## TEXTAUSZUG
--*--

Vererbte Klugheit

Von Doris Anselm · 12.02.2012
Die Antwort auf seine Titelfrage "Ist Intelligenz erblich?" gibt der Wissenschaftsjournalist Dieter E. Zimmer gleich zu Beginn seines Buches: Ja, und zwar zu 75 Prozent. Eine spannende Wissenschaftsgeschichte ist das Buch allemal - aber leider stellt es nicht unbedingt klar.
Die Antwort auf das Leben, das Universum und den ganzen Rest lautet: 42. Ein riesiger Computer fördert dieses völlig unbrauchbare Ergebnis zutage - in der Romanreihe "Per Anhalter durch die Galaxis". Die Episode aus dem Klassiker der Science-Fiction-Literatur ist ein weiser Kommentar zur Rechenmanie und zum Zahlenzauber in der Forschung.

Dieter E. Zimmers Antwort auf - naja, fast - alles lautet: 75. Zu 75 Prozent haben die Unterschiede zwischen den Intelligenzquotienten der Menschen genetische Ursachen. Werte rund um dieses Ergebnis haben viele Forscher errechnet, in aufwendigen Zwillingsstudien, Langzeitstudien, Wiederholungsstudien. Das ist durchaus glaubhaft! Aber was soll man jetzt mit der Zahl anfangen?

Immerhin scheint sie die Titelfrage des Buches zu beantworten, ob Intelligenz erblich sei. Ja, sie ist es! Nur leider stellt sich schon in der dritten Zeile der Einleitung heraus, dass das gar nicht die Frage war, die sich der Journalist gestellt hatte. Sondern er will zu den viel diskutierten heiklen Ideen Thilo Sarrazins wissenschaftlich Stellung nehmen. Der Politiker hatte in seinem Buch "Deutschland schafft sich ab" unter anderem angedeutet, dass Türken hierzulande meist Gemüsehändler würden, weil sie für alles Andere zu blöd seien, was leider auch keine Schule ändern könne.

Gleich vorweg: Dieter E. Zimmer nennt Sarrazins Behauptungen "nebulös" und "fahrlässig", nachdem er dessen Quellen und Theorien sorgfältig geprüft hat. Seine eigene Einschätzung der Chancen "minderbefähigter" Menschen ist allerdings nicht weniger negativ.

"Ob sie wegen bildungsferner Eltern, mangelhafter Schulen oder genetischer Grenzen minderbefähigt sind, kann in diesem Zusammenhang gleichgültig sein, denn bisher lässt sich weder erzieherisch noch biologisch aus einem Minderbegabten ein Hochbegabter machen."

Nein, es ist eben nicht gleichgültig. Niemand verlangt von Schulen, dass sie lauter Hochbegabte ausbrüten. Aber das Bildungssystem muss durchaus verhindern, das Kinder in der Schule nur deswegen versagen, weil Eltern und Familien bildungsfern sind.

--*--

## DATENAUSZUG
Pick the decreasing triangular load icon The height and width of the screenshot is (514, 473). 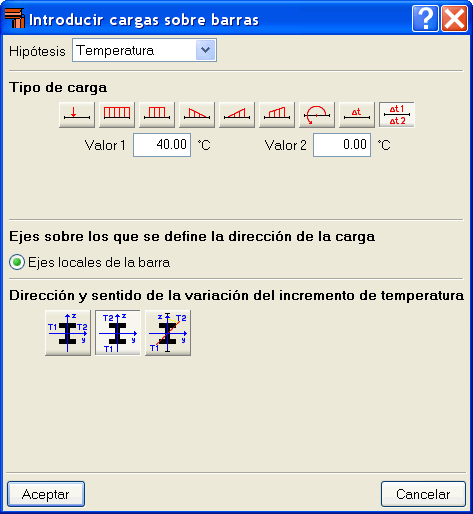[x=197, y=115]
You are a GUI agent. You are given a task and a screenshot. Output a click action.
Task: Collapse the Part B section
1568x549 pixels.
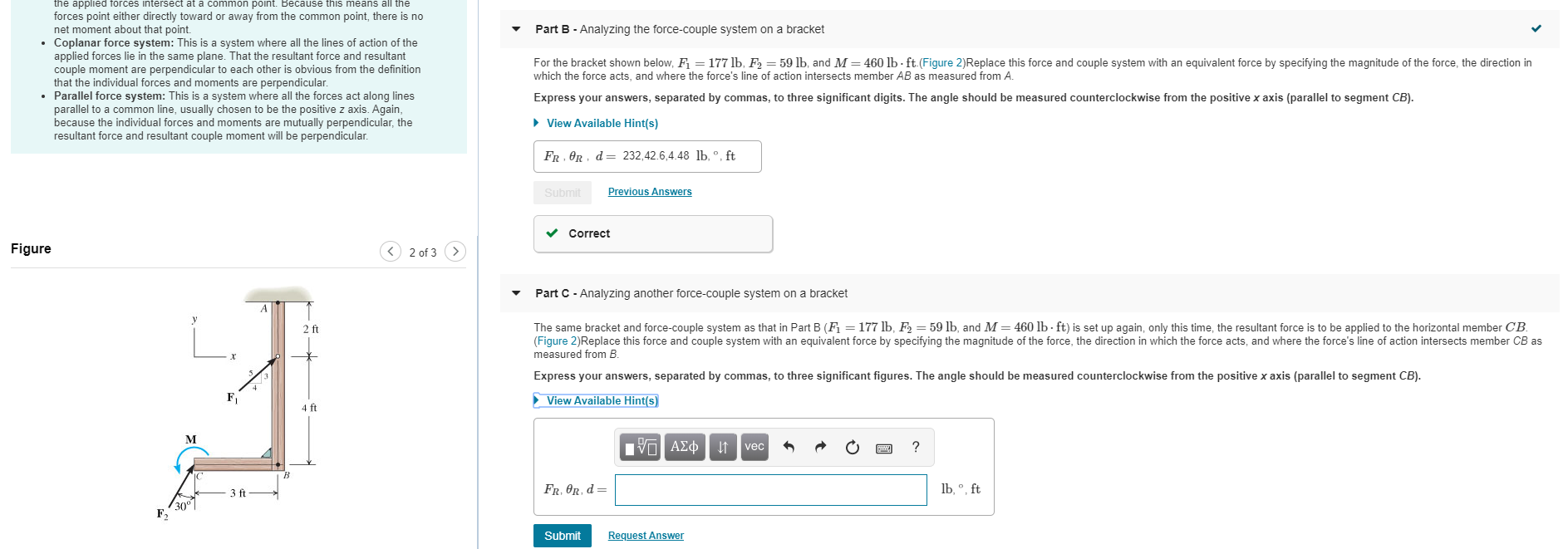click(516, 28)
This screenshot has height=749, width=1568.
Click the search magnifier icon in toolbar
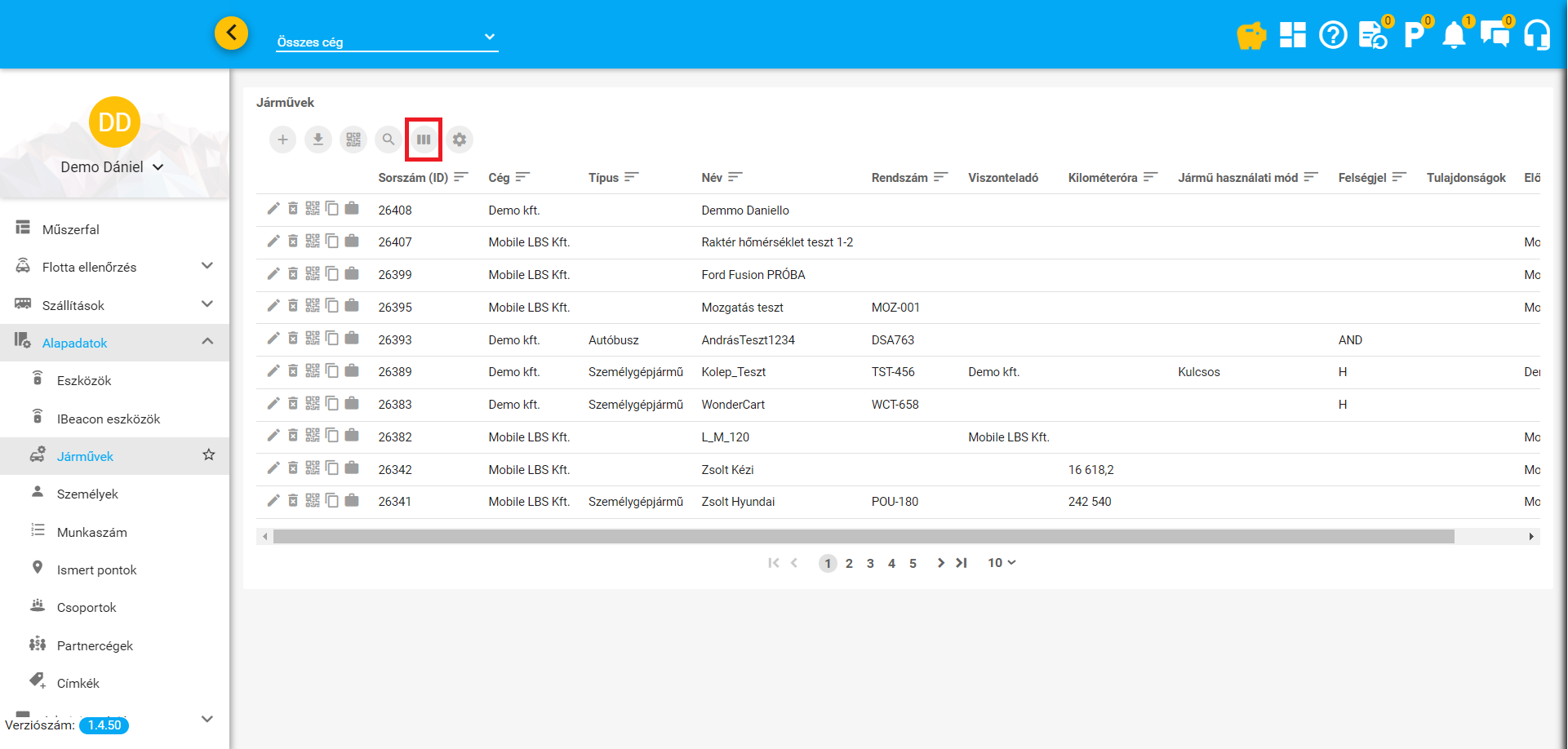coord(389,140)
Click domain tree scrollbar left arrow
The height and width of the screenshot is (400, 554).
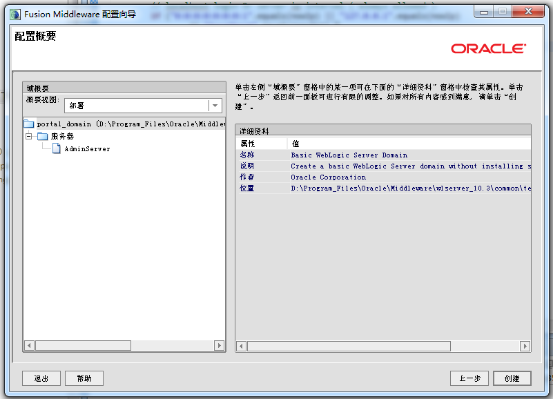(x=29, y=346)
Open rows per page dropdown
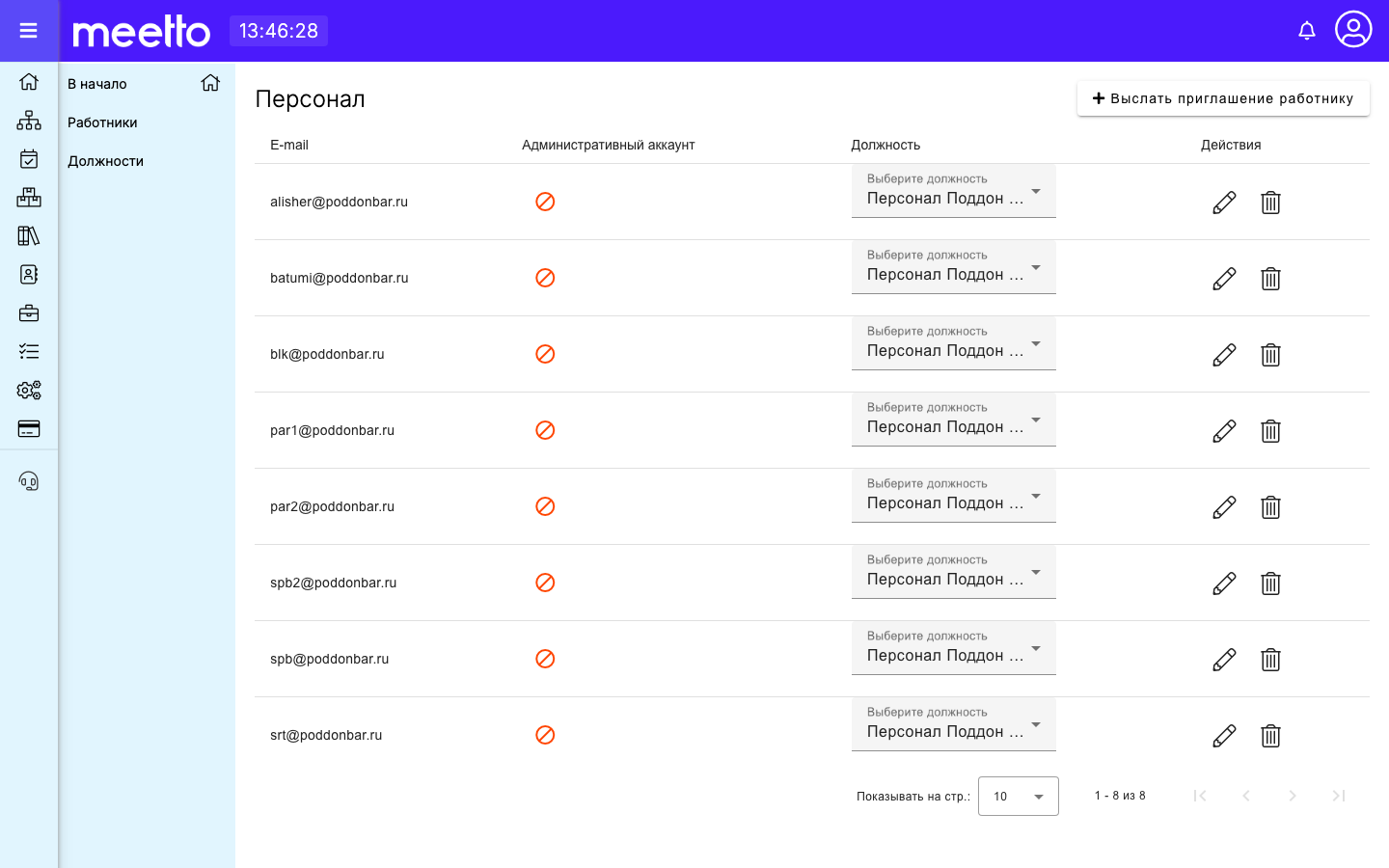 pyautogui.click(x=1019, y=797)
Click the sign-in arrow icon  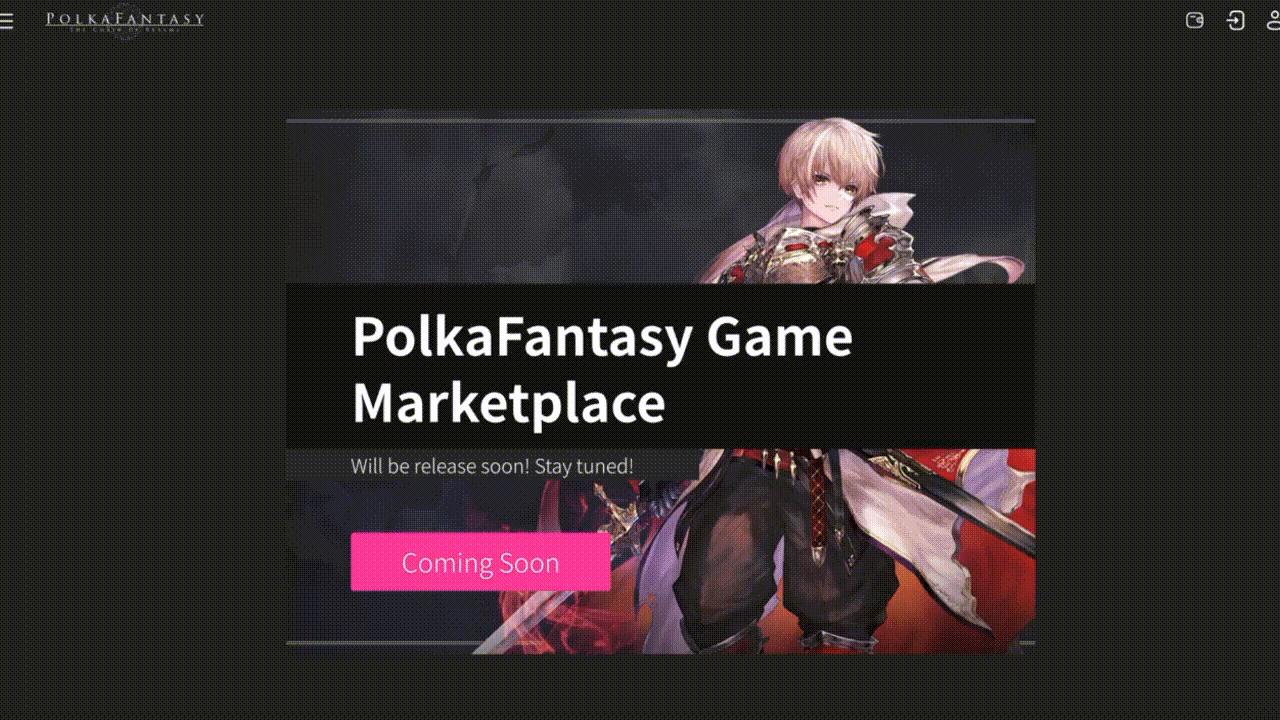tap(1236, 20)

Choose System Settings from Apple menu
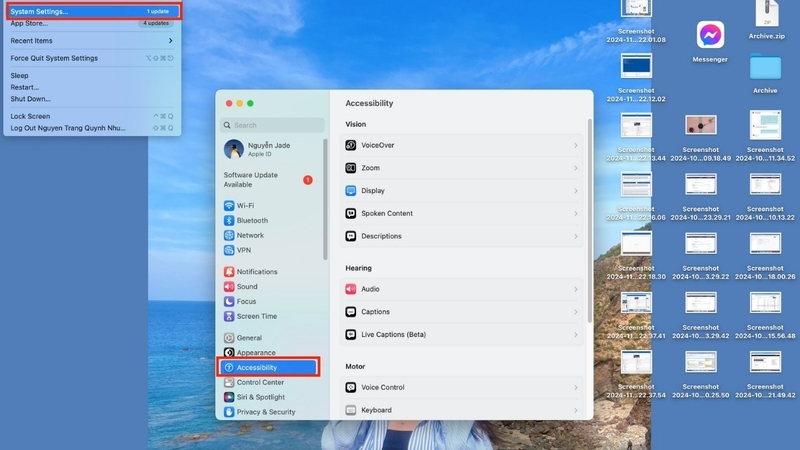click(40, 11)
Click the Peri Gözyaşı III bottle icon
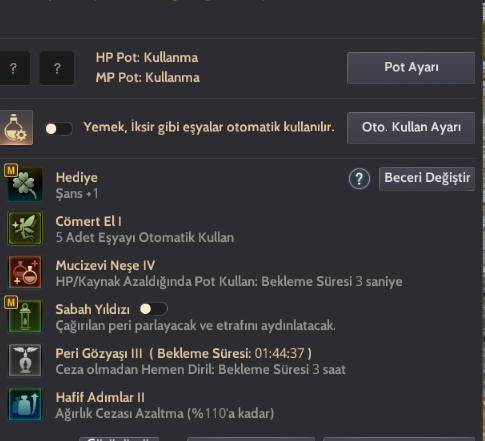 coord(25,360)
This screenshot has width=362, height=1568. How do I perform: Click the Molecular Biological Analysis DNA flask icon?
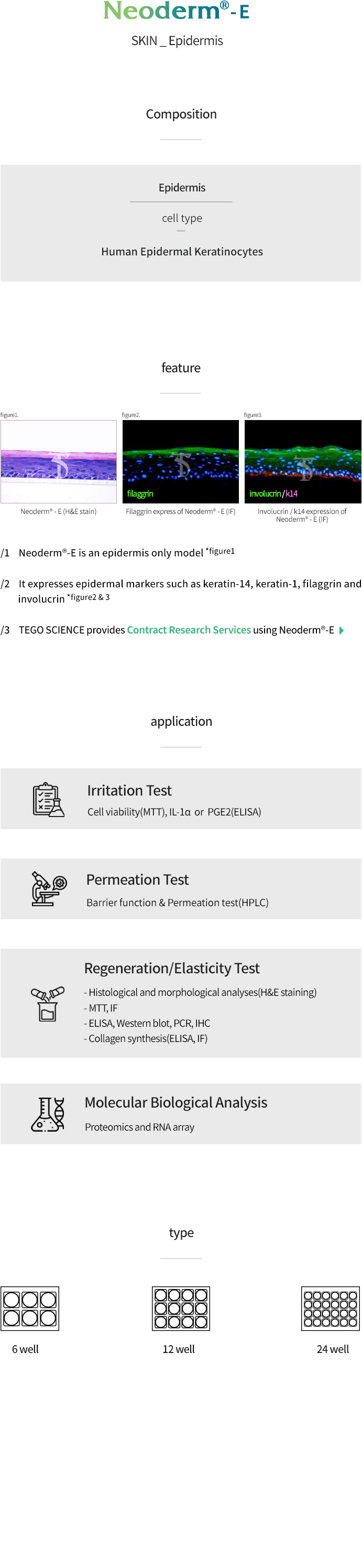pyautogui.click(x=48, y=1114)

--*--

## AUFGABE
Was steht dazu im Textauszug?
1. Zu wie viel Prozent haben die Unterschiede zwischen den Intelligenzquotienten laut Zimmer genetische Ursachen?
2. Welches Ergebnis liefert der riesige Computer in „Per Anhalter durch die Galaxis“?
3. Mit welchen zwei Wörtern bezeichnet Zimmer Sarrazins Behauptungen?
Die Datensätze braucht man hier nicht.

## ERWARTETE ANTWORT
1. Zu 75 Prozent.
2. 42.
3. „nebulös“ und „fahrlässig“.